[WHAT TO DO] Keep every word of the listing and reproduce it exactly, but set aside any image found there.

[SUPPLIED INFORMATION]
■ ■ ■ ■

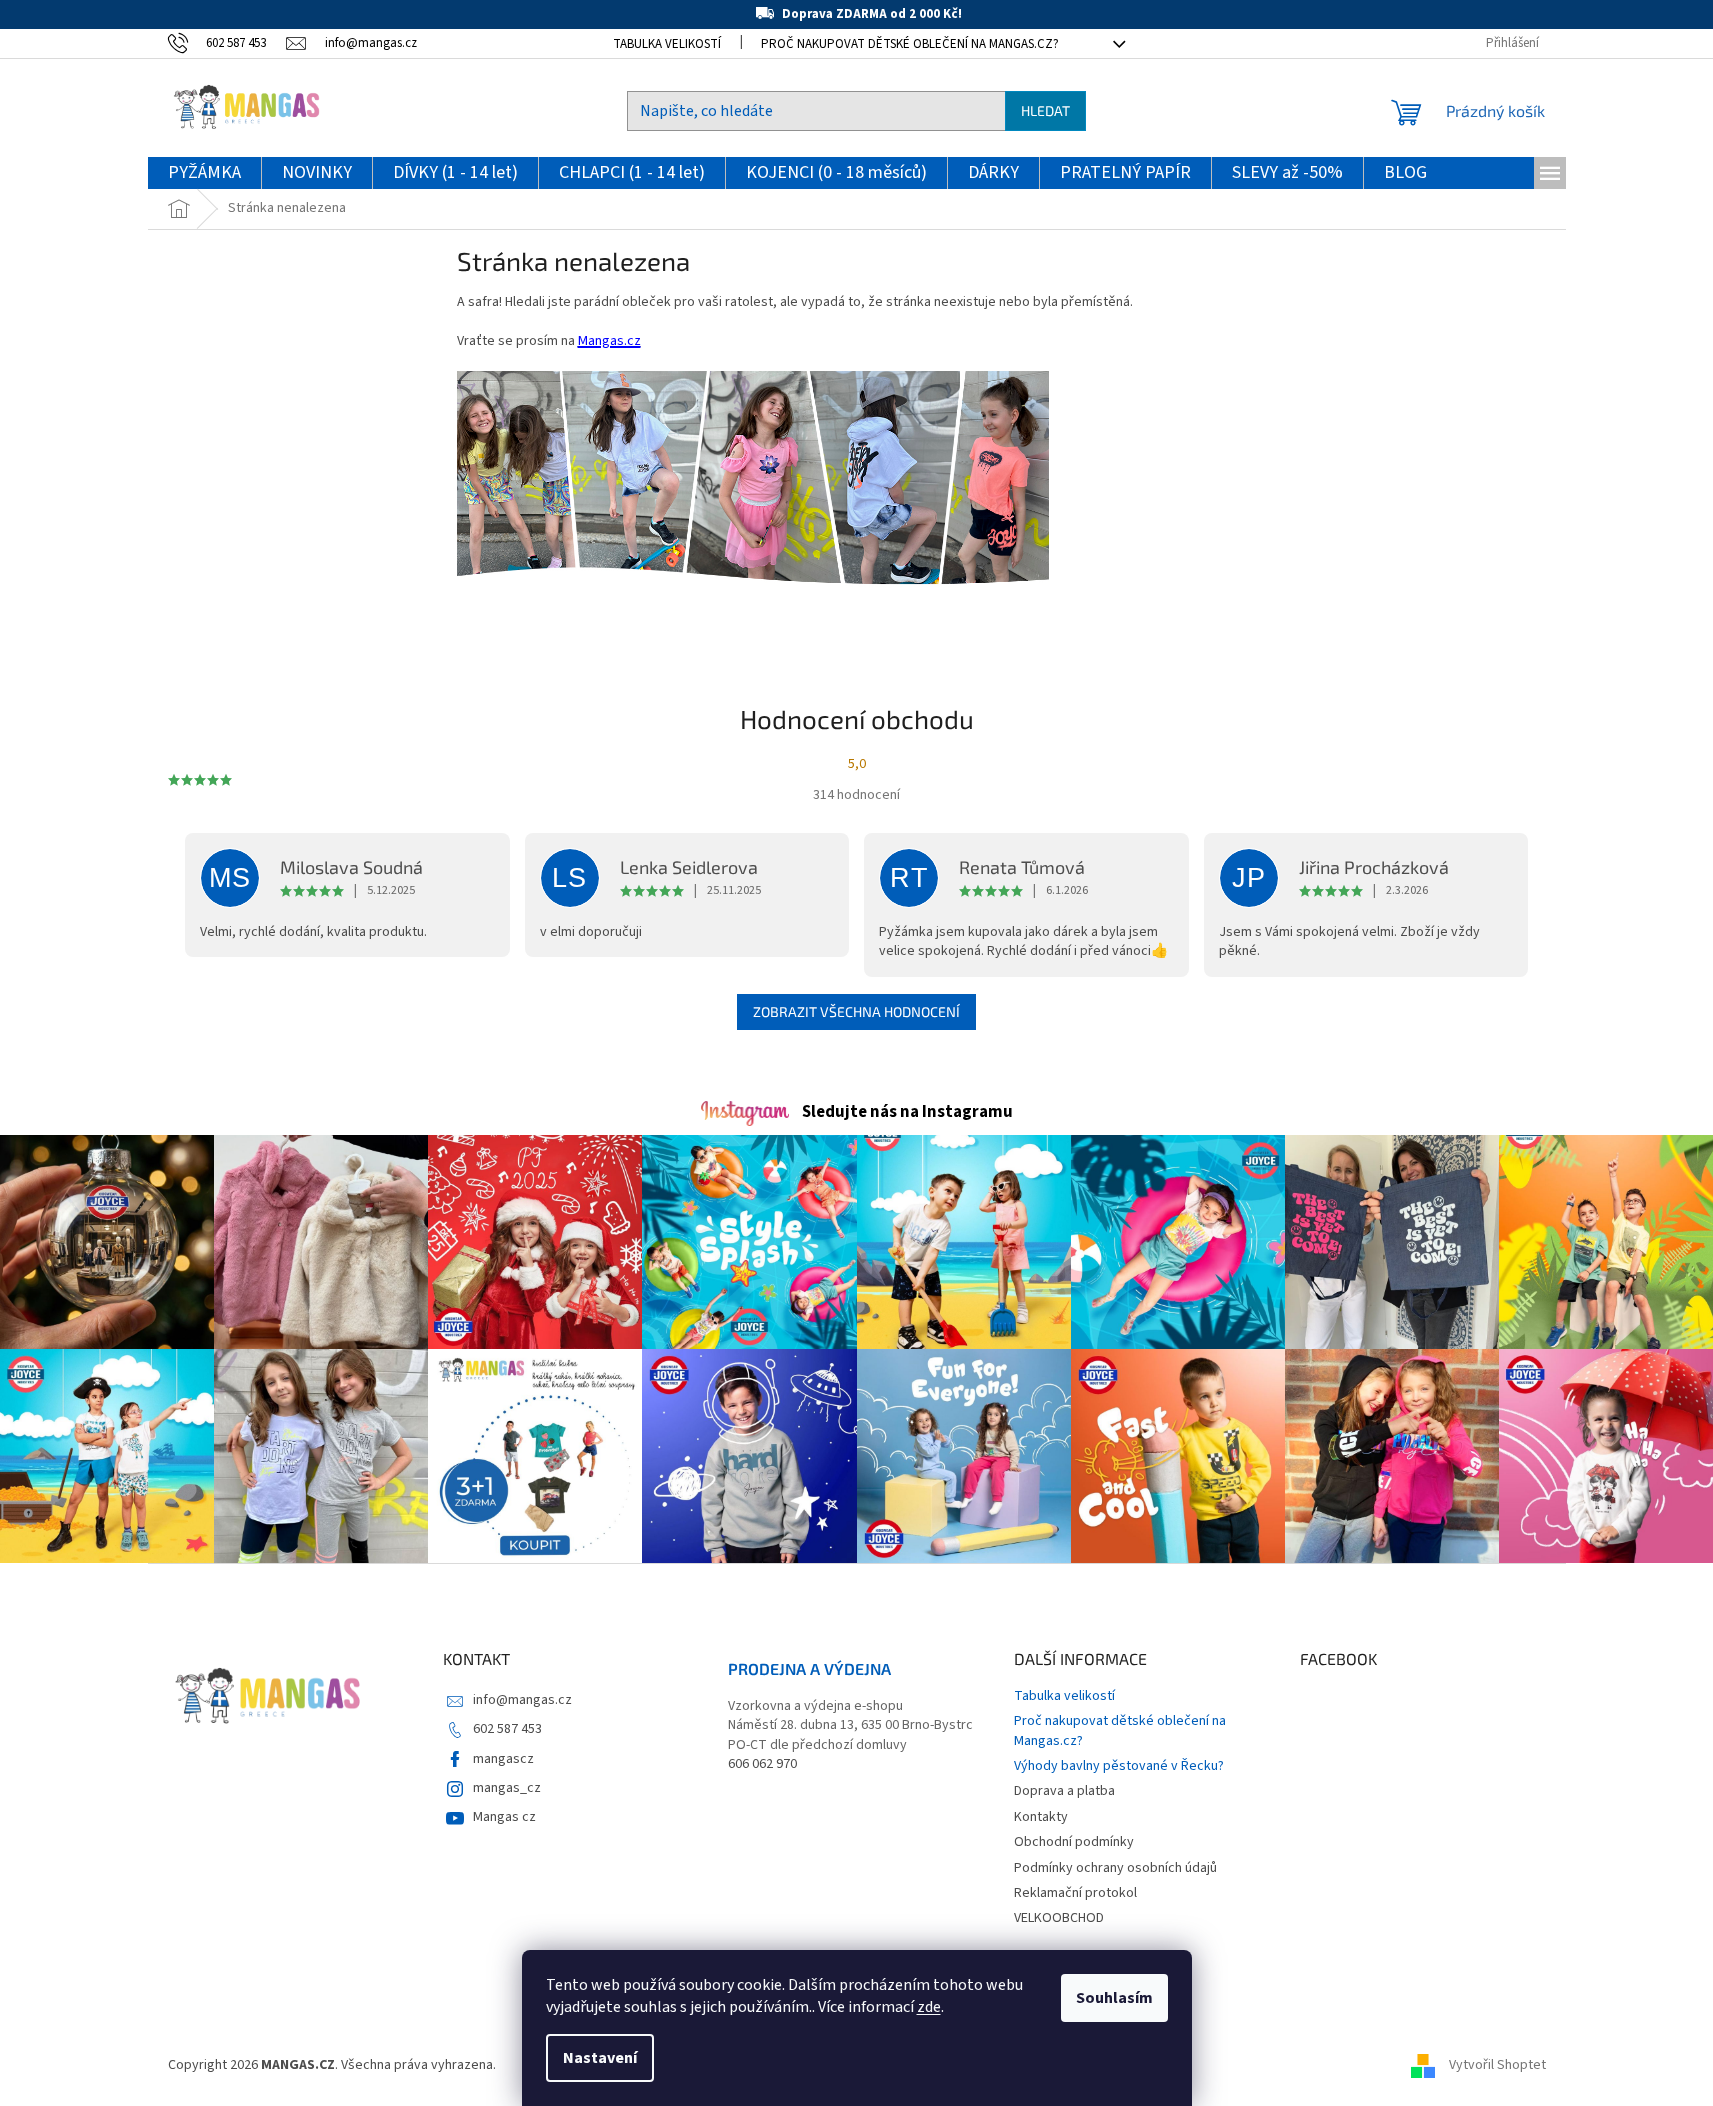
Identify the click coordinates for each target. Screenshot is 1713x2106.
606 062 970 (762, 1764)
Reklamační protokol (1075, 1893)
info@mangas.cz (522, 1700)
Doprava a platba (1064, 1791)
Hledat (1045, 110)
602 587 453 (507, 1729)
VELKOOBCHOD (1059, 1918)
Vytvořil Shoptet (1497, 2065)
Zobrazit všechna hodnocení (856, 1011)
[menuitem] (204, 173)
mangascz (503, 1759)
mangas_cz (507, 1788)
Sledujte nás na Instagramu (907, 1112)
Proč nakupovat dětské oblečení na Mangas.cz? (910, 44)
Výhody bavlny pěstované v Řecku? (1119, 1766)
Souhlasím (1114, 1998)
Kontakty (1041, 1817)
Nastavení (600, 2058)
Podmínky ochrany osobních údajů (1115, 1868)
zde (929, 2007)
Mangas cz (504, 1817)
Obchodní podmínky (1074, 1842)
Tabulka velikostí (667, 44)
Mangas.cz (609, 341)
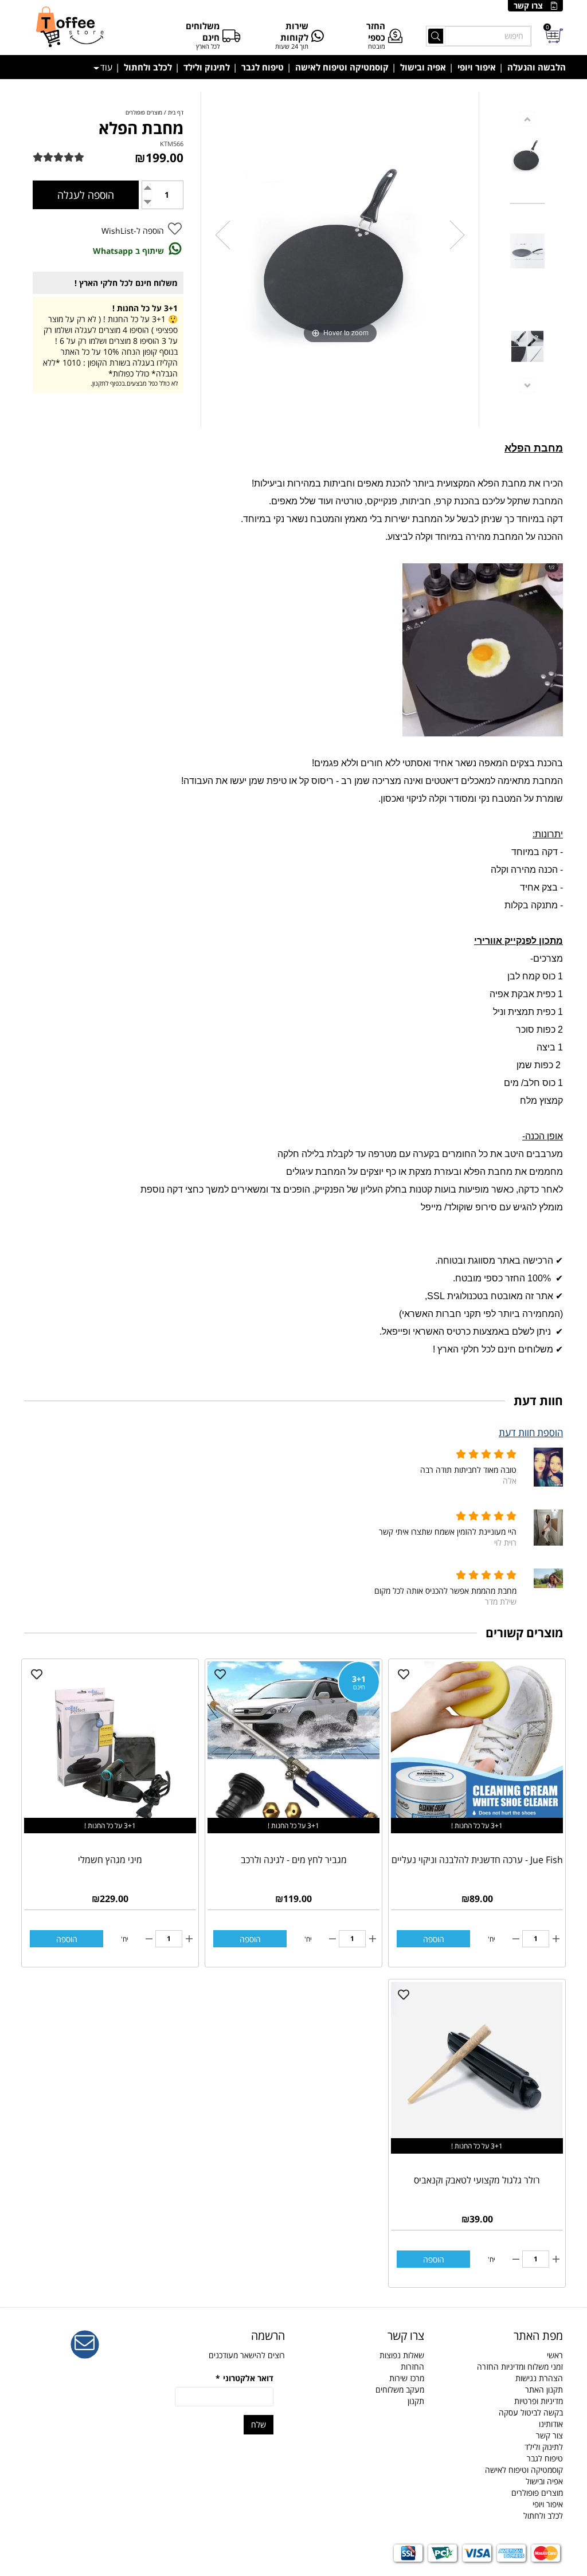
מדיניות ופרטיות (538, 2400)
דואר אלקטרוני (244, 2378)
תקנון (416, 2400)
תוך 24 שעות (291, 46)
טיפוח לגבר (262, 67)
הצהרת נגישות (539, 2378)
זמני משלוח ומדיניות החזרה (520, 2366)
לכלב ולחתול (148, 67)
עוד (106, 67)
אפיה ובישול (423, 67)
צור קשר (549, 2435)
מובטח (376, 46)
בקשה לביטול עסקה (531, 2412)
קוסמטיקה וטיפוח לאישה (342, 67)
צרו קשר (528, 5)
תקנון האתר (544, 2389)
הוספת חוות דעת (531, 1432)
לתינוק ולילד (206, 67)
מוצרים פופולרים (537, 2492)
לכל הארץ (208, 46)
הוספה (433, 1939)
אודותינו (551, 2423)
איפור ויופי (476, 67)
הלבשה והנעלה (536, 67)
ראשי (555, 2355)
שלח (258, 2424)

■ ■ ■ ■

[TASK ANSWER]
Identify the click coordinates for each target. Screenshot is 1713x2106.
606 062 970 (762, 1764)
Reklamační protokol (1075, 1893)
info@mangas.cz (522, 1700)
Doprava a platba (1064, 1791)
Hledat (1045, 110)
602 587 453 (507, 1729)
VELKOOBCHOD (1059, 1918)
Vytvořil Shoptet (1497, 2065)
Zobrazit všechna hodnocení (856, 1011)
[menuitem] (204, 173)
mangascz (503, 1759)
mangas_cz (507, 1788)
Sledujte nás na Instagramu (907, 1112)
Proč nakupovat dětské oblečení na Mangas.cz? (910, 44)
Výhody bavlny pěstované v Řecku? (1119, 1766)
Souhlasím (1114, 1998)
Kontakty (1041, 1817)
Nastavení (600, 2058)
Podmínky ochrany osobních údajů (1115, 1868)
zde (929, 2007)
Mangas cz (504, 1817)
Obchodní podmínky (1074, 1842)
Tabulka velikostí (667, 44)
Mangas.cz (609, 341)
מדיניות ופרטיות (538, 2400)
דואר אלקטרוני (244, 2378)
תקנון (416, 2400)
תוך 24 שעות (291, 46)
טיפוח לגבר (262, 67)
הצהרת נגישות (539, 2378)
זמני משלוח ומדיניות החזרה (520, 2366)
לכלב ולחתול (148, 67)
עוד (106, 67)
אפיה ובישול (423, 67)
צור קשר (549, 2435)
מובטח (376, 46)
בקשה לביטול עסקה (531, 2412)
קוסמטיקה וטיפוח לאישה (342, 67)
צרו קשר (528, 5)
תקנון האתר (544, 2389)
הוספת חוות דעת (531, 1432)
לתינוק ולילד (206, 67)
מוצרים פופולרים (537, 2492)
לכל הארץ (208, 46)
הוספה (433, 1939)
אודותינו (551, 2423)
איפור ויופי (476, 67)
הלבשה והנעלה (536, 67)
ראשי (555, 2355)
שלח (258, 2424)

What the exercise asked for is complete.